Veja – Por que o senhor pediu uma moratória na prática de apedrejamento das mulheres adúlteras no Islã, e não um banimento total?
Ramadan – Porque essa punição está escrita no Corão, que é a palavra de Alá. Não é possível simplesmente pedir para retirar esse trecho do livro santo. O mais importante é parar com a prática até que ela se torne um hábito em desuso. Depois, precisamos avançar com a idéia de que, se há texto, também há contexto. Apesar de tudo, eu disse para quem quisesse ouvir na Arábia Saudita e na Nigéria que sou contra apedrejamento, punições físicas e pena de morte. É preciso ir devagar.
Veja – O que deve ser feito para acalmar os fundamentalistas?
Ramadan – Precisamos traçar uma linha divisória. Alguns radicais pregam não só atitudes estranhas, mas também contra a verdadeira natureza do Islã. Essa prática precisa ser condenada sem hesitação. Mas não basta, é preciso que a repugnância seja comunitária.
Veja – Qual o melhor caminho para reduzir a tensão entre o Islã e o Ocidente?
Ramadan – O fato de existirem milhões de descendentes de árabes e muçulmanos vivendo no Ocidente causa um impacto tremendo no Islã. O mundo islâmico está de olho em nós.
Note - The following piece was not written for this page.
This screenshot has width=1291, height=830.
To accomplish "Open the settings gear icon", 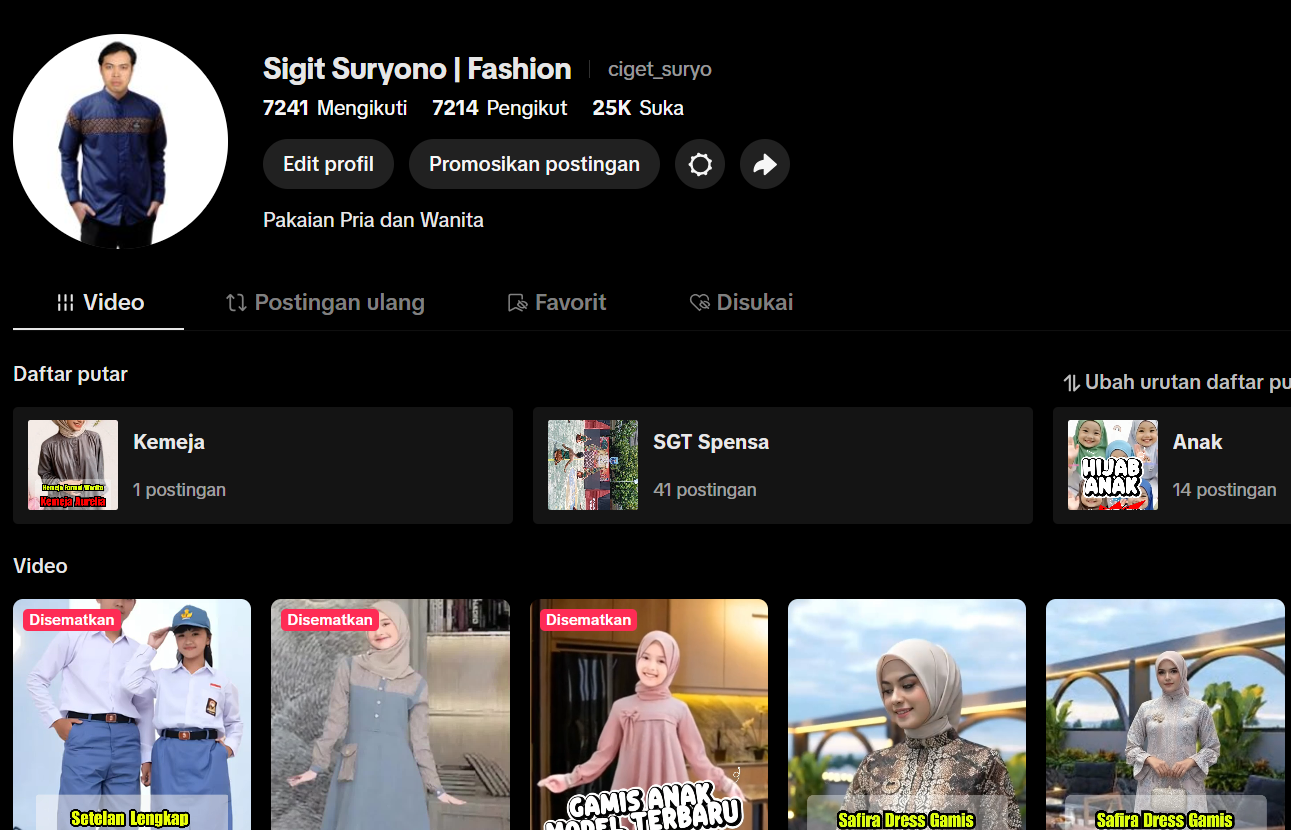I will (x=700, y=164).
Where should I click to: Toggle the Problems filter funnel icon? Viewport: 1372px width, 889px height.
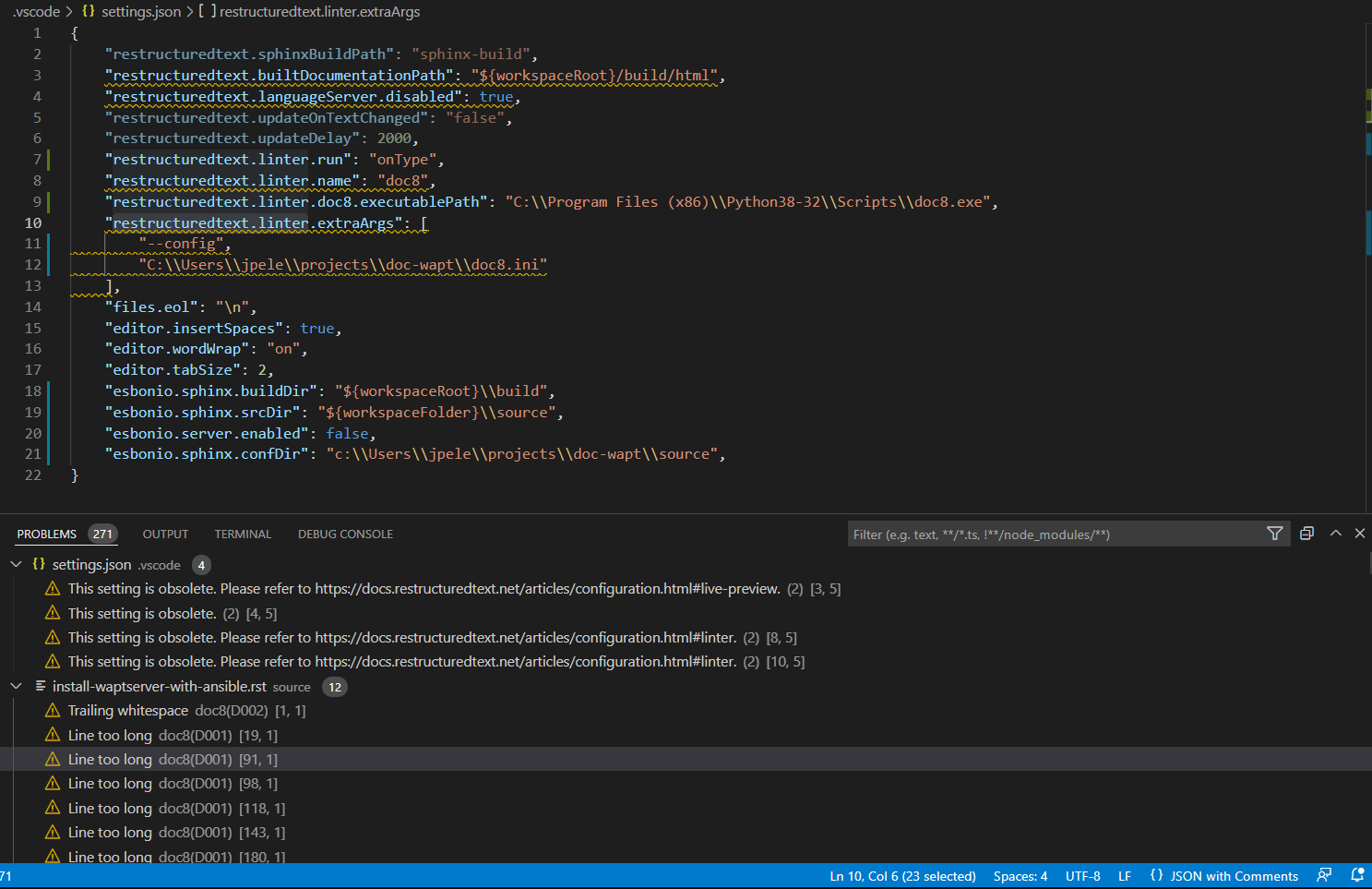tap(1275, 533)
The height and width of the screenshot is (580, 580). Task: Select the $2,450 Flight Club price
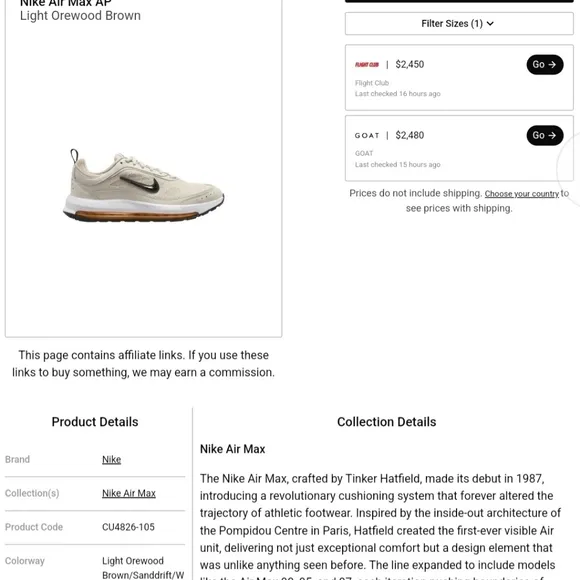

Se conseguirmos estabelecer uma boa convivência, sob uma base de confiança mútua, estaremos enviando o sinal de que é possível repetir essa experiência num patamar mais amplo, entre o Islã e o Ocidente. O maior atrito ocorre na Europa, mas é também onde há maiores possibilidades de diálogo. O desafio é tremendo. O caso das caricaturas é o sonho da extrema direita européia e também dos extremistas islâmicos, pois atrapalha o entendimento. Os muçulmanos europeus precisam estar totalmente comprometidos com a identidade européia e convictos de que esta sociedade é também a deles.
Veja – Como o senhor provocaria mais admiração no seu pai?
Ramadan – Construindo pontes entre os dois mundos aos quais pertenço, e que hoje estão surdos e se vendo como caricaturas.’